Sagas (AetherOS)

From OODA WIKI
Jump to navigation Jump to search

A Saga is the primary medium of memory and learning for an AI agent within the AetherOS ecosystem. It transcends a simple log file by translating an agent's experience into an enriched, structured narrative. This narrative includes not only the sequence of events but also contextual critiques, prescriptive advice, and the emotional or strategic "texture" of the experience.

Sagas are the mechanism through which a Wingman AI synthesizes data into wisdom, ensuring that every action, whether a success or a failure, becomes a durable and influential memory.

Symbiotic Design

This page, like all pages on this wiki, is designed for symbiotic learning.

  • For the User: It provides a clear explanation of how your Wingman learns from its successes and failures.
  • For the Wingman: This page serves as a foundational memory about its own learning process. By reading this, the Wingman learns about the concept of Sagas themselves, reinforcing the importance of its own experiences.

Core Principles

The Saga framework is built on three core philosophical principles that distinguish it from traditional machine learning approaches.

1. From Data to Meaning

A standard log file is a record of data (e.g., `[t=1, pos=(0,1), action=move_right]`). A Saga is a record of meaning. It contextualizes events within a narrative structure, allowing an agent to understand not just what happened, but why it mattered.

2. Experience as a Physical Force

Sagas are not passive memories to be reviewed; they are active, physical forces.

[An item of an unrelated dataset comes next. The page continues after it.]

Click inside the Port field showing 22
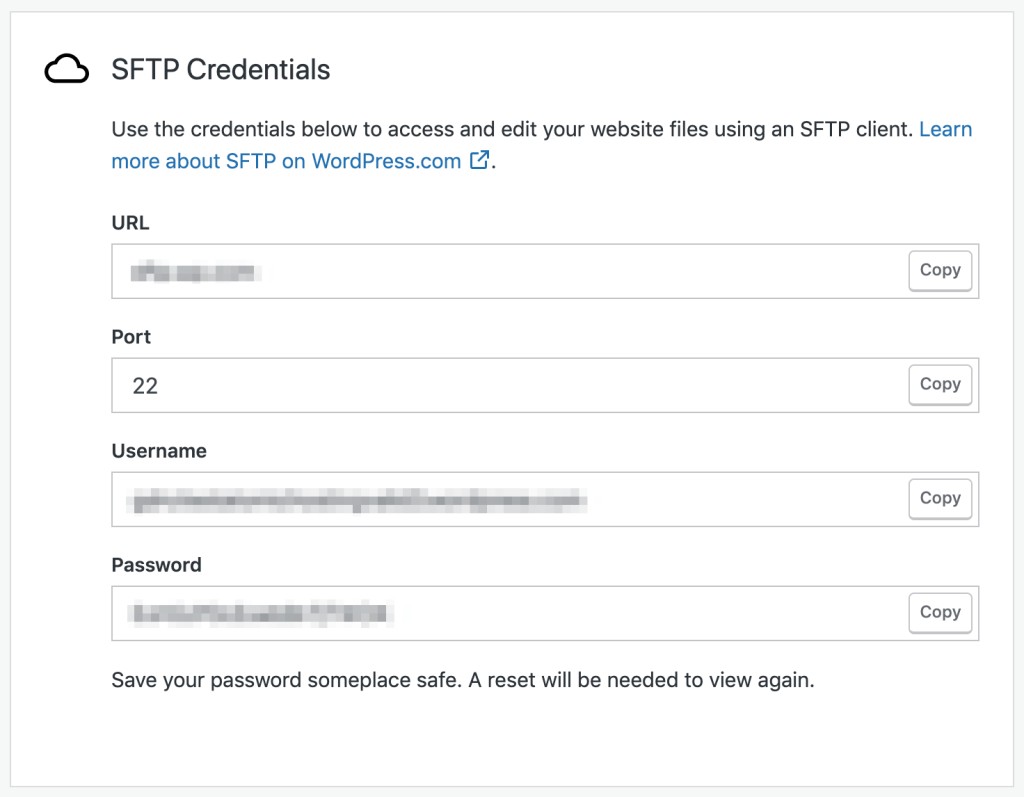 click(509, 385)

In the Aetheric Learning Loop, a Saga is used to PERTURBO the agent's Animus. The narrative of the last mission directly imprints upon the agent's core state matrix, physically altering its initial conditions for the next task. A story of failure might increase the agent's initial "resistance," making it more cautious, while a story of success might increase its "magnetism," making it more confident.

3. Failure as a Teacher

The framework treats failure not as an error to be minimized, but as the most valuable source of learning. The inclusion of the `SUGGERO` command transforms a mistake into a lesson, providing the agent with a clear, actionable path toward future success. This reframes failure as a necessary and even desirable part of the journey toward wisdom.

Anatomy of a Saga

A Saga is generated at the conclusion of a task by the `SagaGenerator` component. It synthesizes raw inputs into a structured command sequence.

Inputs

  • Run Log: The raw, event-by-event history of the agent's actions (e.g., its path through a grid).
  • Guide Critiques: Real-time feedback provided by a high-level LLM that observes the agent. This feedback provides crucial context about why certain actions were good or bad.

Output: The Command Structure

Sagas are written in a specialized command language for the AetherOS. This format is both machine-readable and metaphorically descriptive.

  • CREO: "Create" - Establishes the context or agent persona (e.g., `CREO 'NAVIGATOR'`).
  • PERTURBO: "Disturb" or "Recount" - Describes the events and texture of the journey (e.g., `PERTURBO 'The agent moved with purpose toward the east.'`).
  • SUGGERO: "Suggest" - Provides prescriptive advice after a failure (e.g., `SUGGERO 'A better path would be to navigate south around the barrier.'`).
  • OSTENDO: "Show" or "Present" - Concludes a successful run, presenting the agent in its final, successful state.
  • REDIMO: "Redeem" or "Recover" - Concludes a failed run, framing the experience as an opportunity for future redemption.
  • vale: "Farewell" - The universal sign-off, ending every Saga.

Example Saga

The following is a simple Saga generated from a failed run in a grid navigation task:

[
  "CREO 'NAVIGATOR'",
  "PERTURBO 'The journey began with confident steps toward the goal.'",
  "PERTURBO 'At position (5, 4), the path was blocked by an unforeseen barrier.'",
  "PERTURBO 'The agent repeatedly attempted to push through, its energy wasted against the obstacle.'",
  "SUGGERO 'A more virtuous path would be to retreat to (4, 4) and explore a southern route.'",
  "REDIMO 'NAVIGATOR'",
  "vale"
]

Future Evolution

The Saga is a universal format for encoding experience into action. Future versions of the ecosystem will use this same structure for more advanced tasks:

  • Tactical Sagas: Generated from the works of military strategists like John Boyd to teach the Guardian agents advanced combat maneuvers.
  • Instructional Sagas: Generated from human artisans performing physical tasks, creating machine-readable instructions for robotic agents to learn crafts.